Beginning at the line that holds "Task: Open stock code 2164 地域新聞社", repeat every line through the last line of the material, exactly, and drop any pictures.

== == ==

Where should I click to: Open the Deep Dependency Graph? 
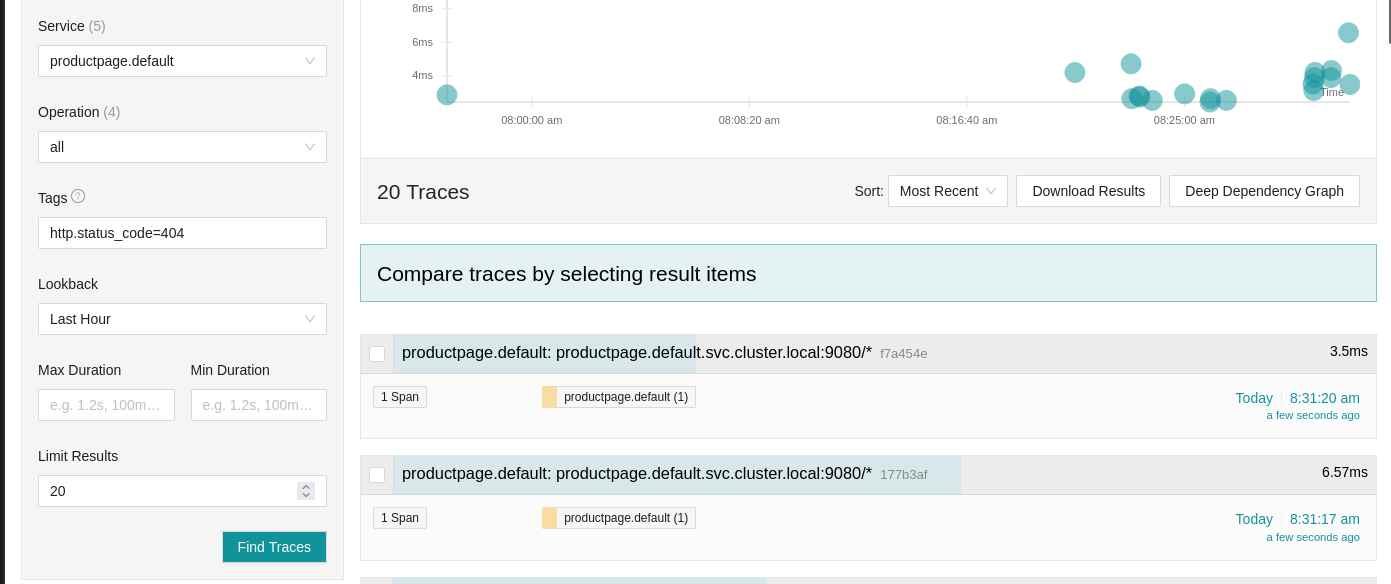click(x=1264, y=191)
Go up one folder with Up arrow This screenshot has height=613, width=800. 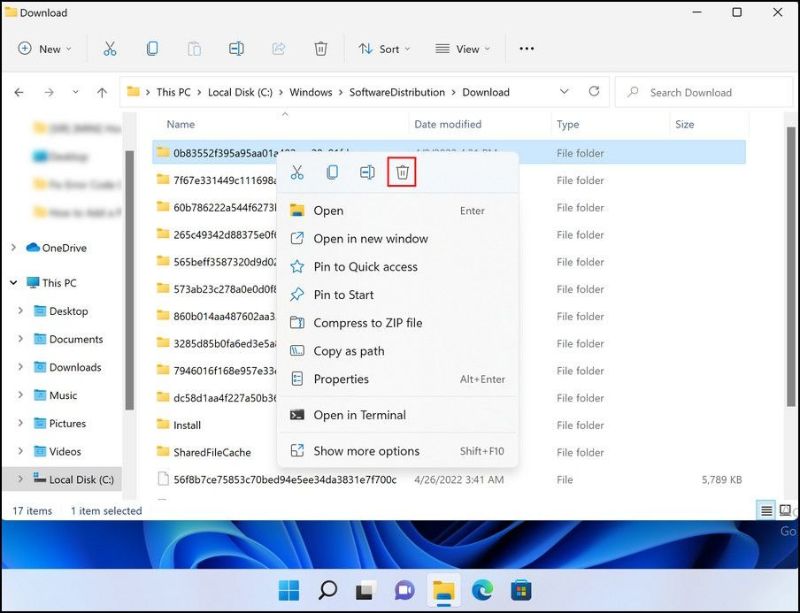(x=101, y=92)
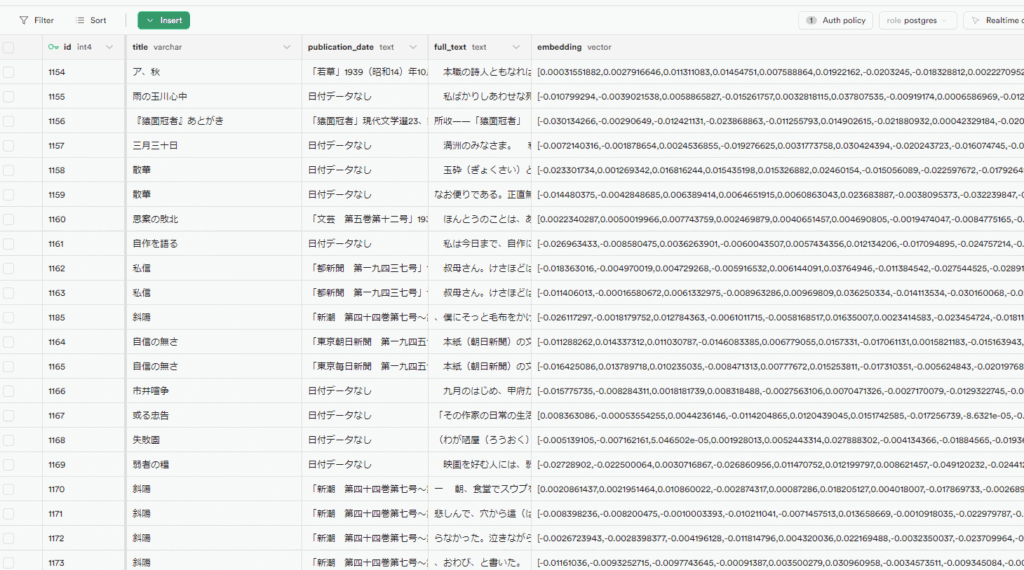
Task: Open the publication_date column menu arrow
Action: click(413, 47)
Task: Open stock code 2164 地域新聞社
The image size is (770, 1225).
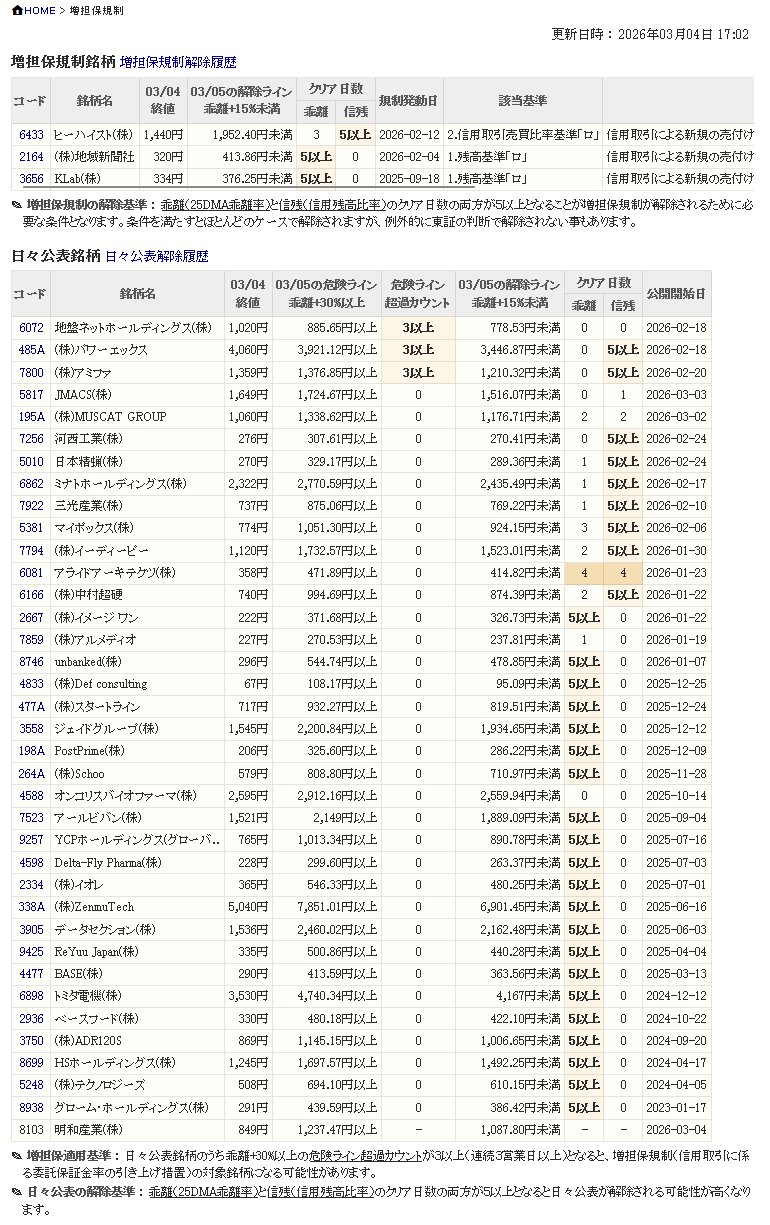Action: tap(31, 157)
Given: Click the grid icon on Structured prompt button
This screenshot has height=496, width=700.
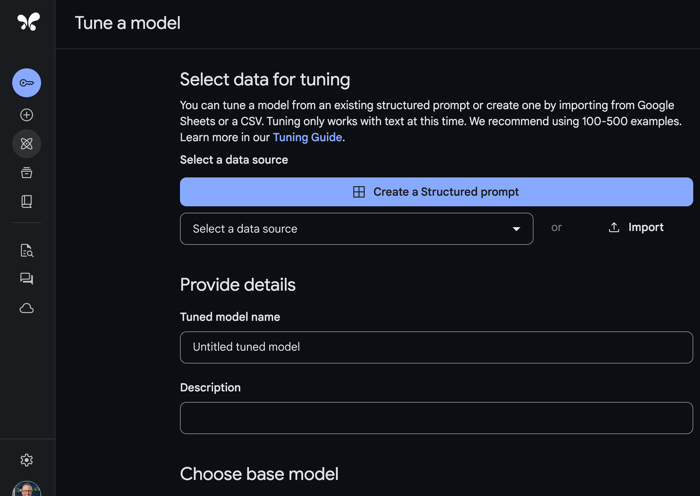Looking at the screenshot, I should (x=359, y=192).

== == ==

[Solution to this problem]
Task: Open stock code 2164 地域新聞社
The image size is (770, 1225).
Action: tap(31, 157)
Given: Click the grid icon on Structured prompt button
This screenshot has height=496, width=700.
Looking at the screenshot, I should (x=359, y=192).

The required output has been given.